> **EXERCISE PROMPT**:
Nothing but the lines from the one showing "Open the location filter text box" through the final line of the data below belongs in the answer, duplicated exactly and without pictures.

> **WORKING DATA**:
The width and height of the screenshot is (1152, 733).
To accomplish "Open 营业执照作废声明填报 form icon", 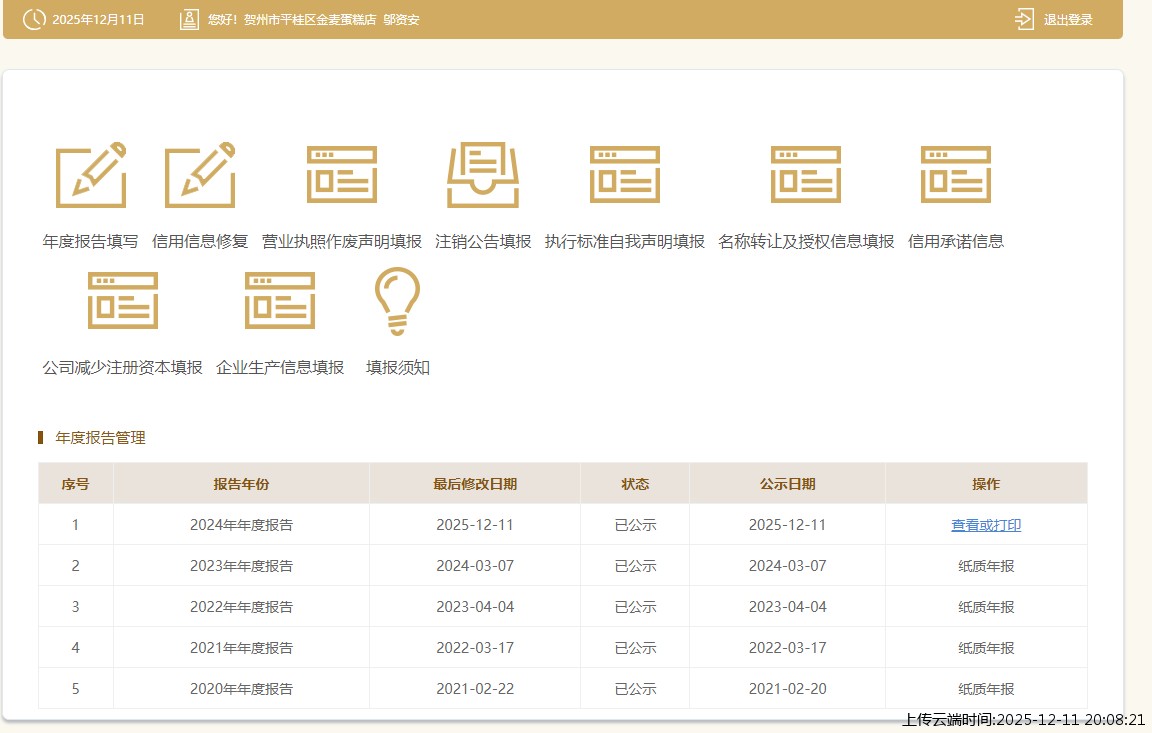I will (342, 175).
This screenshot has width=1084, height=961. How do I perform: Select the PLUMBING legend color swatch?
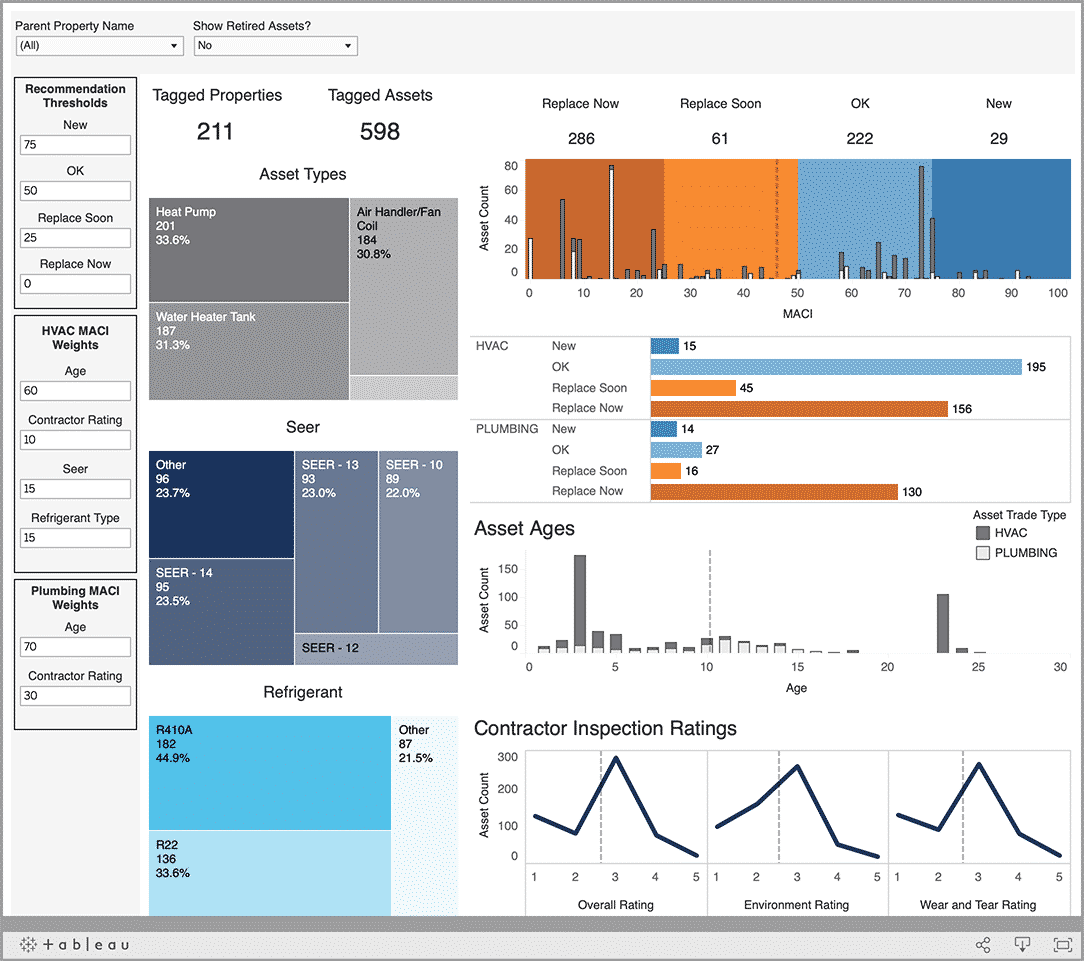tap(983, 553)
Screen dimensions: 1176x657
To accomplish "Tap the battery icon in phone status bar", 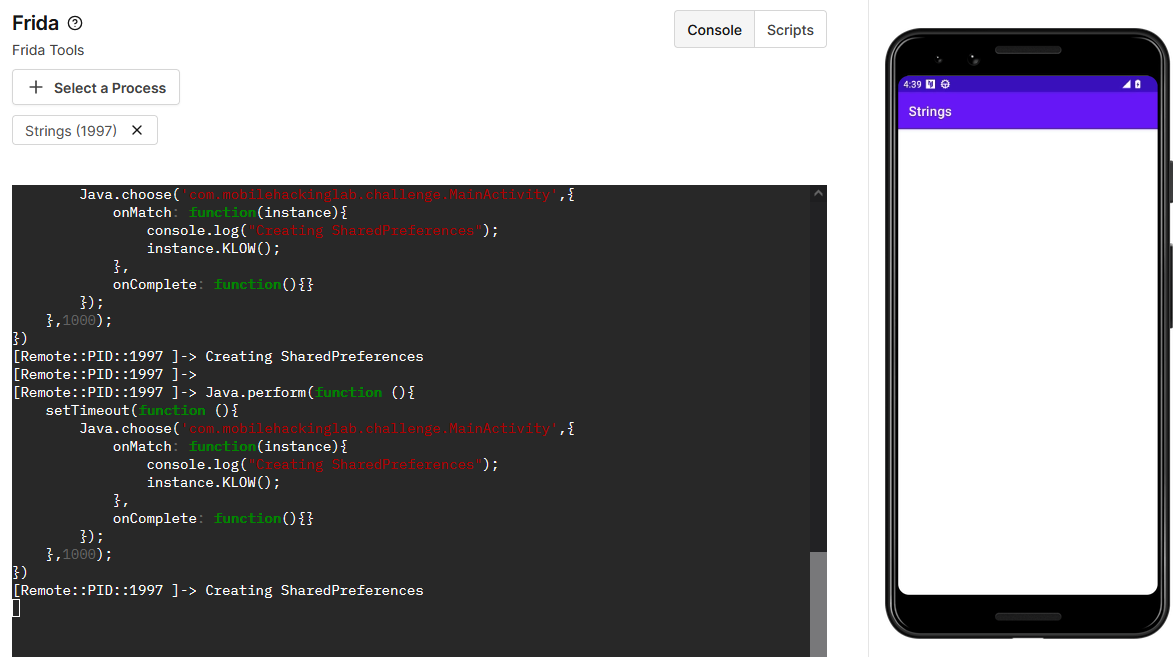I will pyautogui.click(x=1137, y=84).
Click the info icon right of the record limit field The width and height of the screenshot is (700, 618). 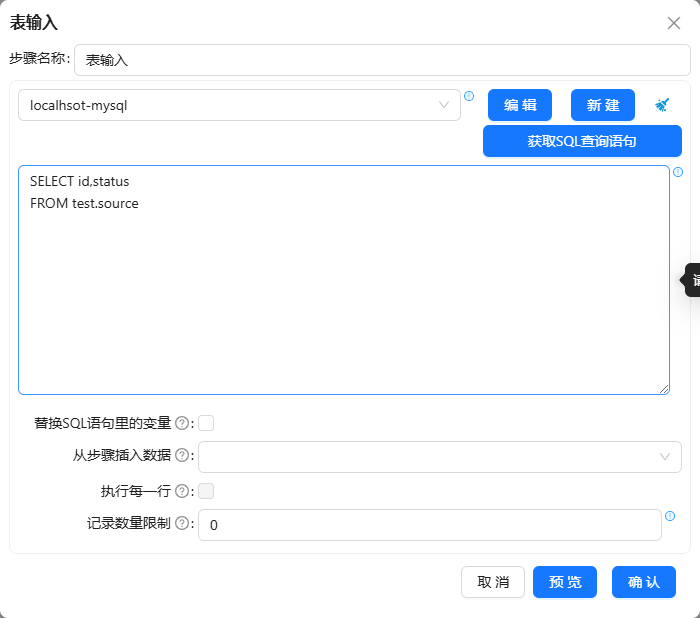(x=670, y=516)
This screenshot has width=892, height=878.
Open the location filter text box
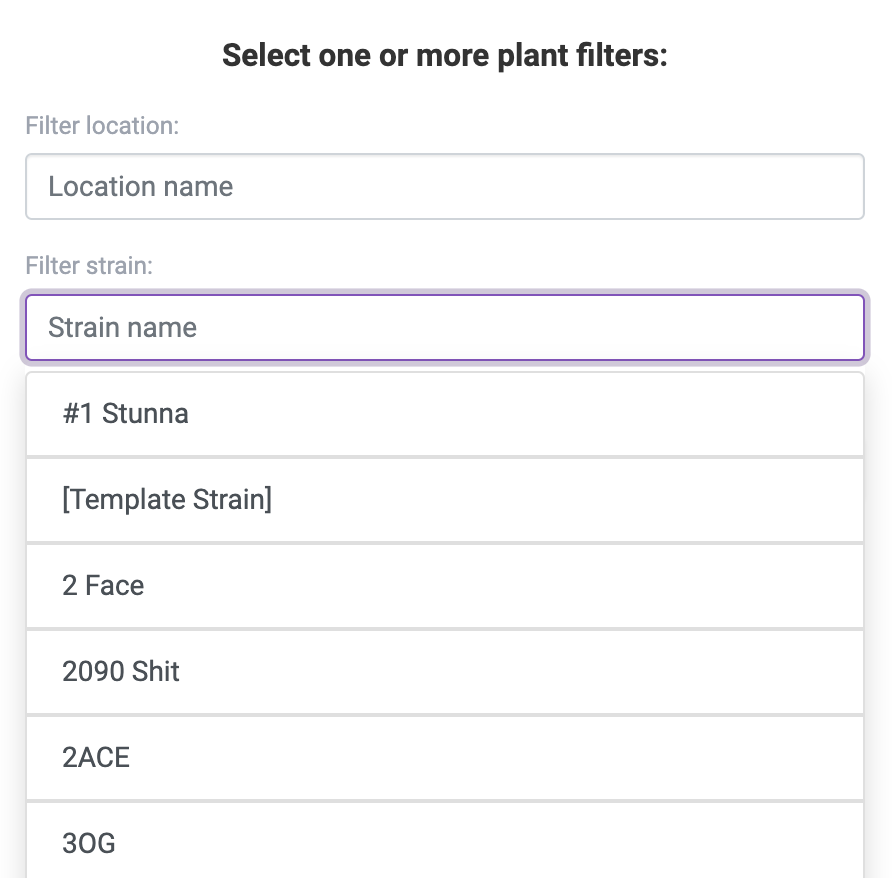[x=444, y=187]
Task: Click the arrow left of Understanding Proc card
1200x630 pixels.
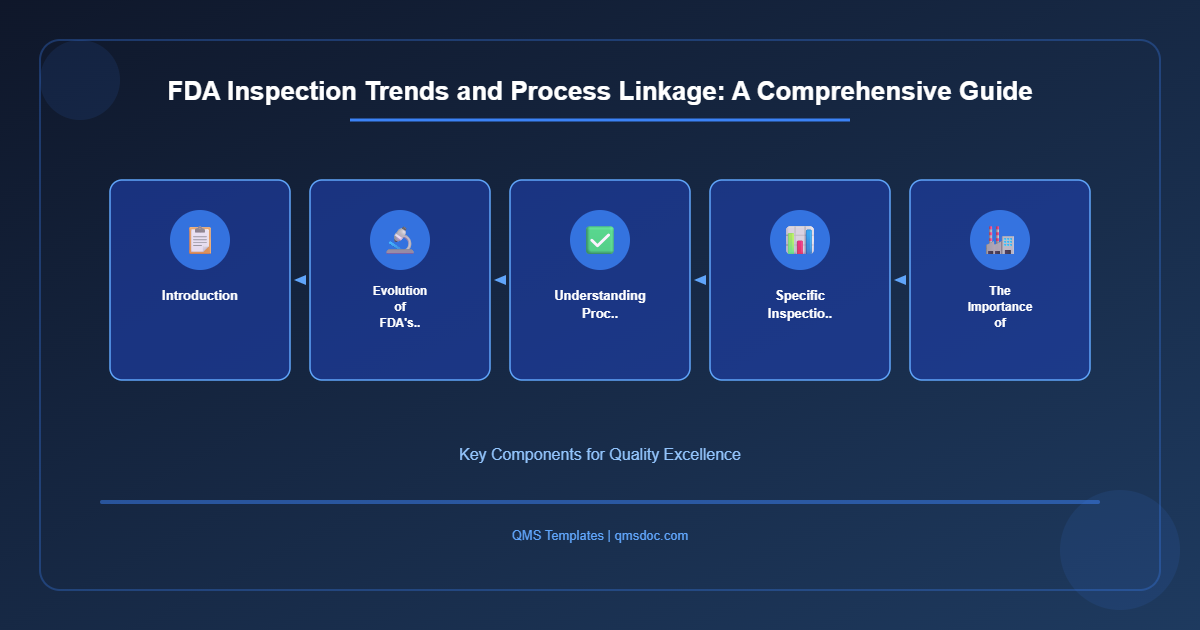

> **ANSWER TO THIS PROBLEM**:
Open the location filter text box
[x=444, y=187]
Task: Click the arrow left of Understanding Proc card
1200x630 pixels.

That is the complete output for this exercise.